Member of the South Australian House of Assembly for Adelaide
- In office 1902–1906

Member of the South Australian House of Assembly for North Adelaide
- In office 1887–1893

Personal details
- Born: 23 December 1849 Liverpool, UK
- Died: 24 June 1933 (aged 83)

= Lewis Cohen (mayor) =

Australian politician (1849-1933)

Sir Lewis Cohen (23 December 1849 - 24 June 1933) was a businessman who was a Member of the South Australian Parliament for 10 years and served on the Adelaide City Council for 30 years. He was Mayor of Adelaide 1889–1890, 1901–1904, and 1909–1911, and then Lord Mayor 1921–1923. He was knighted in 1924.

==Life==
Cohen was born in Liverpool, where his father had a clothing business. At age two he was taken with his family to Sydney to set up business there. Nine years later with the business running successfully, the family returned to England, and Lewis was sent to Jewish school at Edmonton. At age 17 he returned to Sydney and at 19, bankrolled by his father and accompanied by a friend, he set up a shop in Levuka, then capital of Fiji. He took part in public affairs there, and was elected to Levuka's first council in 1872. With his health failing, he returned to Sydney in 1873, where he remained until 1876 when on medical advice he and his wife moved to Adelaide, opening a branch of the London Discount Bank.

==Public affairs==
- He was Member of the House of Assembly from 1887 to 1893 for North Adelaide and with the Australasian National League from 1902 to 1906 for Adelaide.
- He was a member of Adelaide City Council for 30 years and Mayor from 1901 to 1904, Lord Mayor from 1921 to 1923, and in 1911 represented the City of Adelaide at the coronation of King George V and was responsible for upgrading the position to that of Lord Mayor.
- He was Chief Magistrate for 7 years.
- He was a member of the Municipal Tramways Trust for 7 years.
- In 1879 he was elected president and treasurer of the Adelaide Hebrew Congregation.
- He was involved with several Friendly Societies and served as Grand President of the Druids for several years.

==Family==
He married Selina Marks in Melbourne on 9 April 1873. Their children were:

- Henry Jessel (1874–1942)
- Hannah Maud Cohen (1876–13 June 1958), married Harrie Walter Bridgland (31 May 1879 – 17 October 1947) at Claremont, Western Australia on 31 March 1907. Bridgland, a champion swimmer, was the adopted son of Vaiben Louis Solomon.
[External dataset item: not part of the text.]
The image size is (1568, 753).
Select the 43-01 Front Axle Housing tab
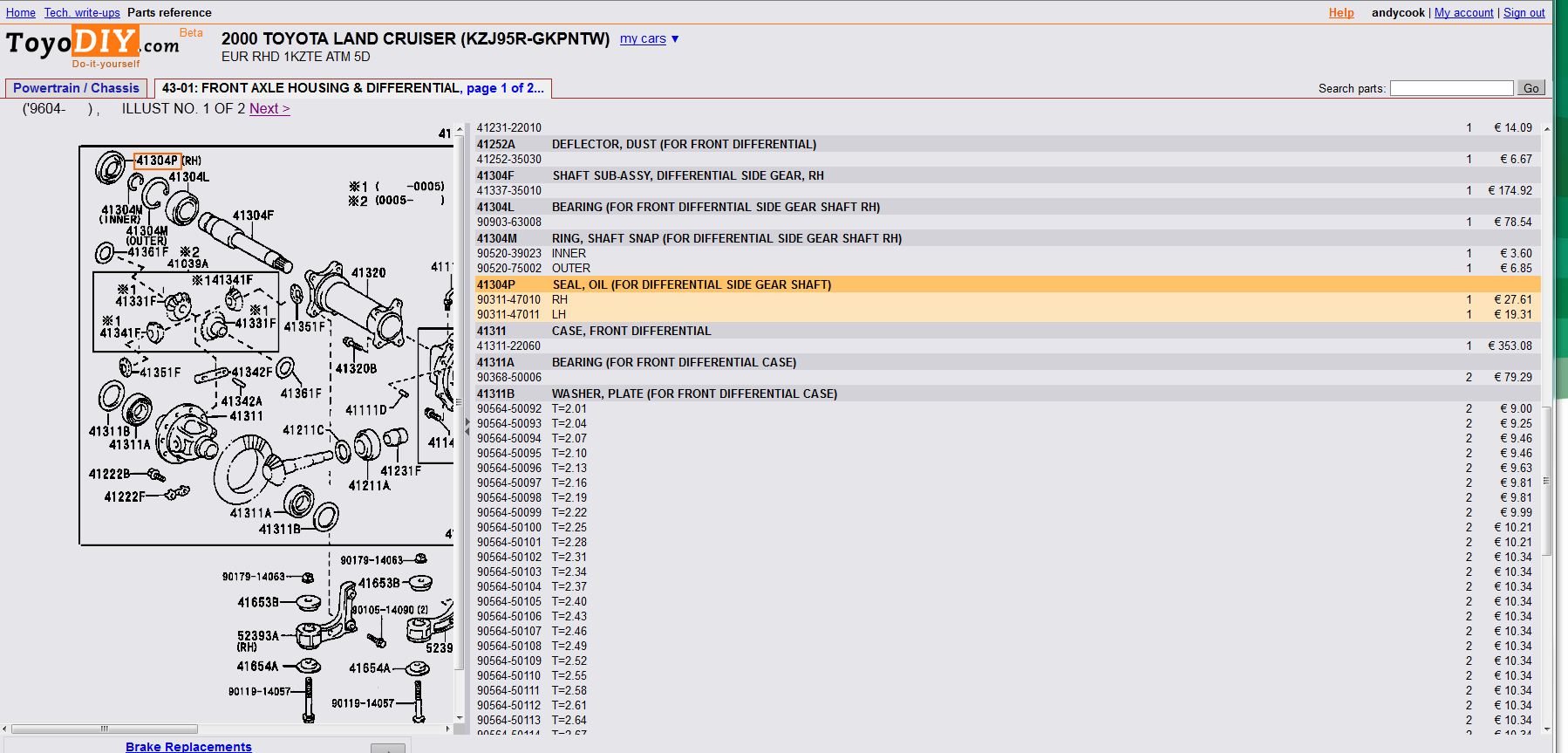pyautogui.click(x=352, y=88)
Their son Walter Lewis "Wally" Bridgland (23 March 1908 – 30 July 1987), also a champion swimmer, was also Lord Mayor of Adelaide 1966–1968.
- Mark Victor Napoleon (1878–1926)
- Horace Alan Louis (1880–1900)
- Jessel Rupert (1882–1948)
- Gladys Elizabeth Cohen (1885–1966), married Ralph Krantz in Adelaide on 16 Aug 1905

==Recognition==
A north–south road through the south park lands of Adelaide linking to Greenhill Road, South Terrace and Morphett Street is named in his honour.